__Provided passage__
The proposed site for the Rosemont Mine in the Santa Rita Mountains southeast of Tucson. Environmentalists and three tribes successfully sued to stop its construction.Β 

A federal appeals court has affirmed a ruling that blocks Rosemont Copper Co.’s bid to dig a 6,500-foot-wide open pit mine in the Santa Rita Mountains about 30 miles southeast of Tucson.

In a split decision Thursday, a 9th Circuit Court of Appeals panel said the company certainly is free to dig the proposed, 3,000-foot-deep Rosemont Mine pit on about 950 acres to mine more than 5 billion pounds of copper. That right to mine on the land the company owns and on U.S. Forest Service land is guaranteed by federal mining law, said Judge William Fletcher, writing for the panel’s majority.

What the company can’t do, he said, is dump the estimated 1.9 billion tons of waste rock the excavation would produce on another 2,447 acres of Forest Service land. That pile β€œwould occupy the land in perpetuity,” in an accumulation that over the mine’s 25-year life would be 700 feet deep, Fletcher said.

The 9th Circuit’s decision upholds a 2019 ruling by U.S. District Court Judge James Soto in Tucson.

In a prepared statement, Toronto-based Hudbay Minerals Inc., parent company of Rosemont Copper, said it was reviewing the decision.

But it said it will β€œcontinue to pursue its alternate plan to advance its Copper World project,’’ on land it owns outright in the Santa Ritas. The company has started some construction on that alternate site, where it envisions five open pits. That site is now the subject of a separate lawsuit, however, over whether the construction would affect the flow of streams.

__Supplied material__
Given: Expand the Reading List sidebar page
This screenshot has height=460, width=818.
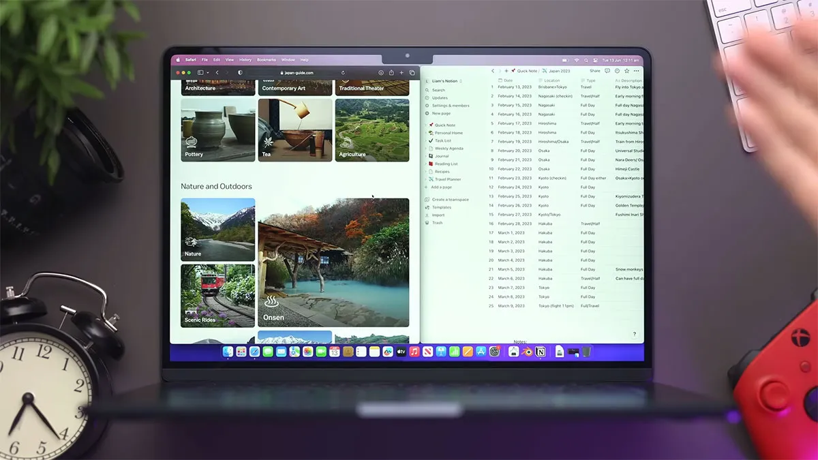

__Try it__
In the article about the Rosemont Mine ruling, how much waste rock would the excavation produce?

__Task response__
An estimated 1.9 billion tons.